Catapult Software took the Graphic Dynamo concept in iFIX the next step in iPower with complex objects that represent the real world. For example, a Transformer Dynamo becomes more than the transformer graphic, it also automatically links to the 20 to 30 analog and digital tags in the iFIX database that relate to the realworld transformer. This means that to configure a transformer on a picture is one drag and drop, not 20 or 30.
“The software is so easy to install and configure it is possible for cooperative staff to do much of that work with very minimal training,” said Len Jewell, Technical Systems Manager for Dakota Electric. “With iPower, the days of having someone else build your new SCADA system a the factory and you attending never-ending factory testing and training sessions are over.”
The company is now in the later stages of deploying their new iPower SCADA system based on Proficy HMI/SCADA iFIX. They chose the system after reviewing the existing options on the market, and after extensive bench-testing by DEA engineers.
The results for DEA are clear. From a customer perspective, implementation of iPower for iFIX delivers more reliable service and therefore fewer outages, and when there is an outage, it is shorter in duration.

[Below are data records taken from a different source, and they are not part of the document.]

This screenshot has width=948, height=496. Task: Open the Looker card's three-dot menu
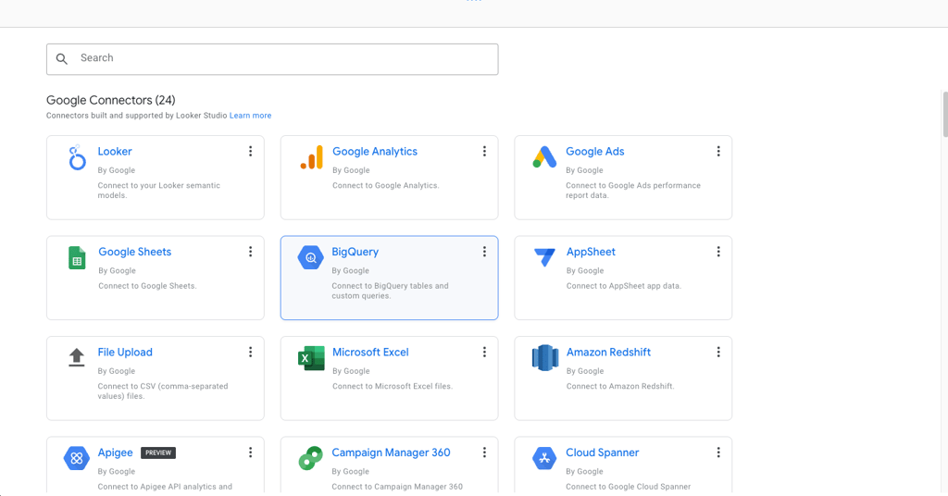(250, 152)
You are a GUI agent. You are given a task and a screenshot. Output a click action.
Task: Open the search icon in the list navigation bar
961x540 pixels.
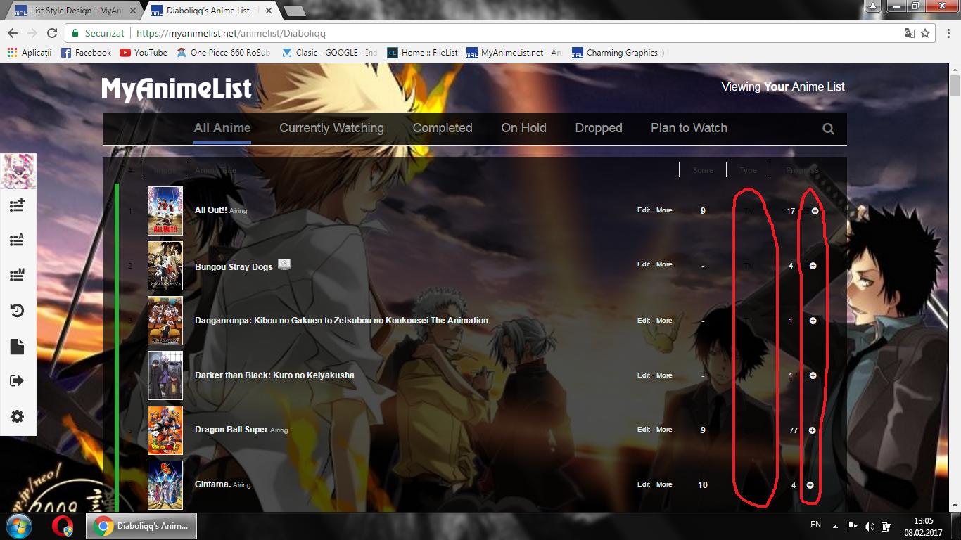(828, 129)
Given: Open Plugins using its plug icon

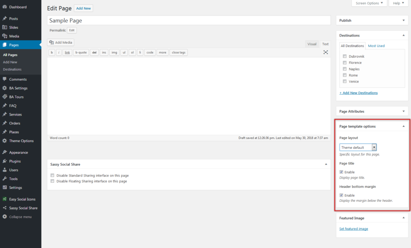Looking at the screenshot, I should tap(5, 161).
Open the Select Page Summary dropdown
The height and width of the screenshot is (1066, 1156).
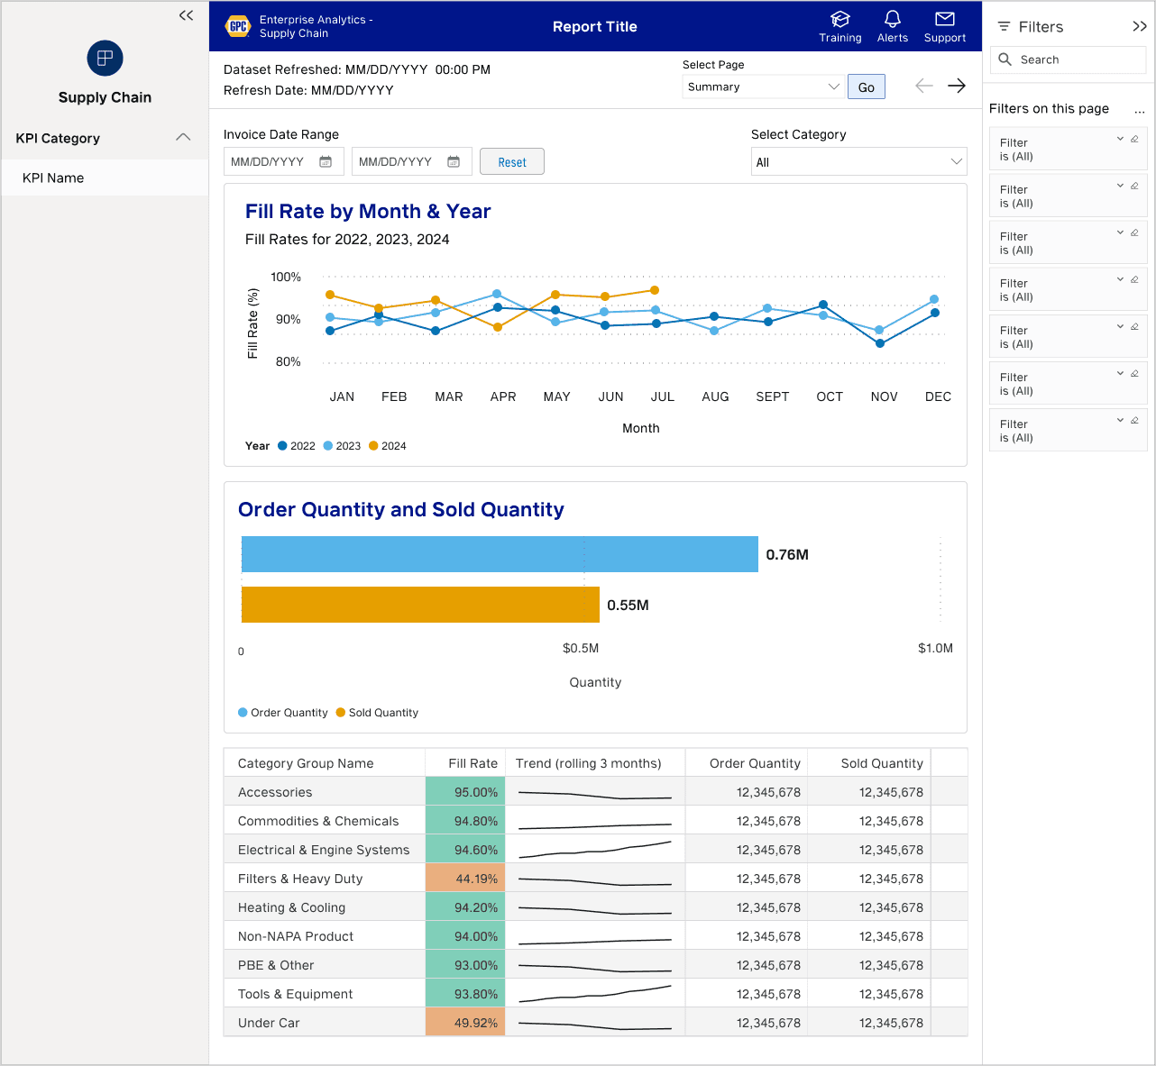[763, 87]
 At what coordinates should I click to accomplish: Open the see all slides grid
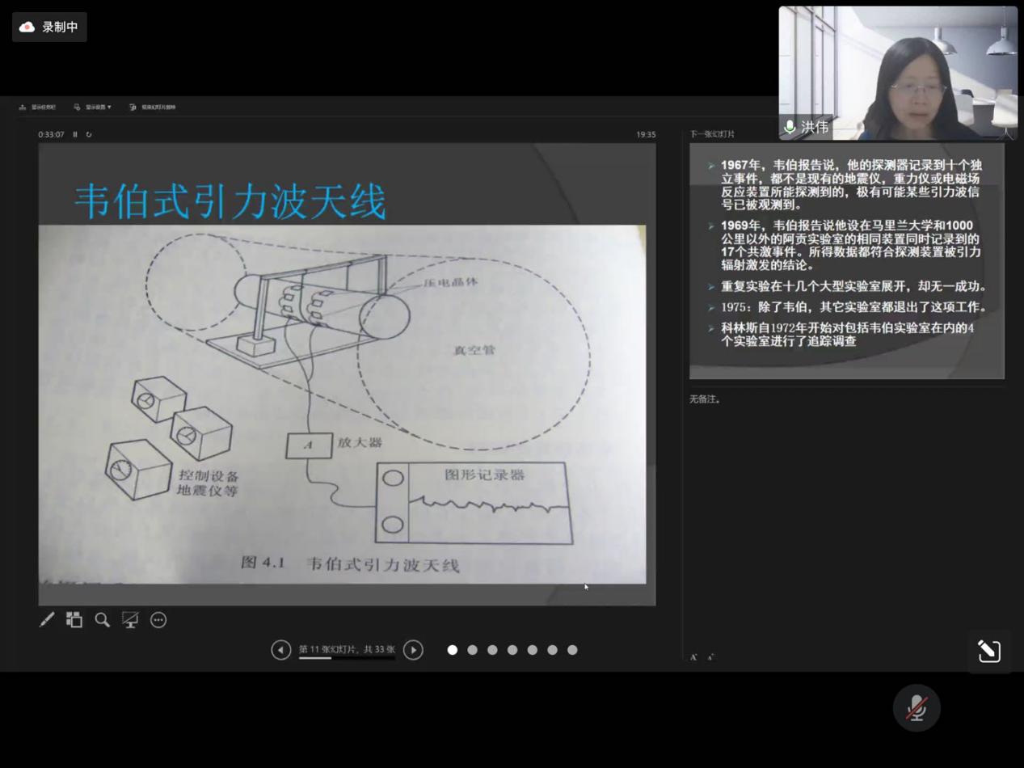74,620
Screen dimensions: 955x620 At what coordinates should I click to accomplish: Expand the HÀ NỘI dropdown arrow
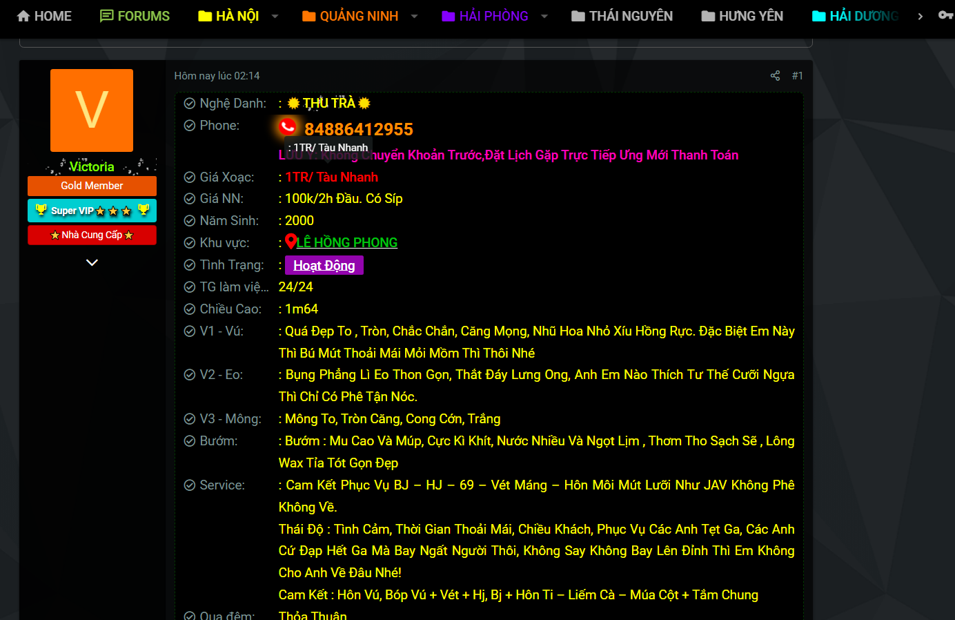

From an internal business perspective, Dakota Electric has more ability to integrate SCADA data with other business data so that they are able to find and make efficiency gains, and accurately tune their business. And, with good history and reports that detail the behavior of their network, they are able to improve the efficiency of the network and ultimately lower the cost of electricity for its members.
"SCADA systems don’t need to be complicated and difficult. It doesn’t have to be hard to share information between SCADA and office systems; upgrading the software can be as easy as upgrading Microsoft Office software. You can find a lot of good features in an affordable SCADA system and the people putting it all together can have a lot of fun doing it."
Brian Kinstad, Technical Systems Developer
Dakota Electric Association
- 2 SCADA servers with automatic failover
- separate data historian and web-client servers
- 5 control-room workstations
- 2 engineering workstations
- 2 mobile workstations
- multiple corporate clients
||Windows Server 2003, iFIX 3.5, iPower 2.40
||Developed by Catapult Software:
- OPC driver to Yukon LMS (Canon)
|Communications & Remotes
||Communications are all DNP:
- TCP/IP is used to 26 substation RTUs via 1000Mb Ethernet radio.
- Serial DNP is used to 97 RTUs at distributed generation sites and remote switch sites.
- Serial comms is over Multiple Address System (MAS) microwave radio.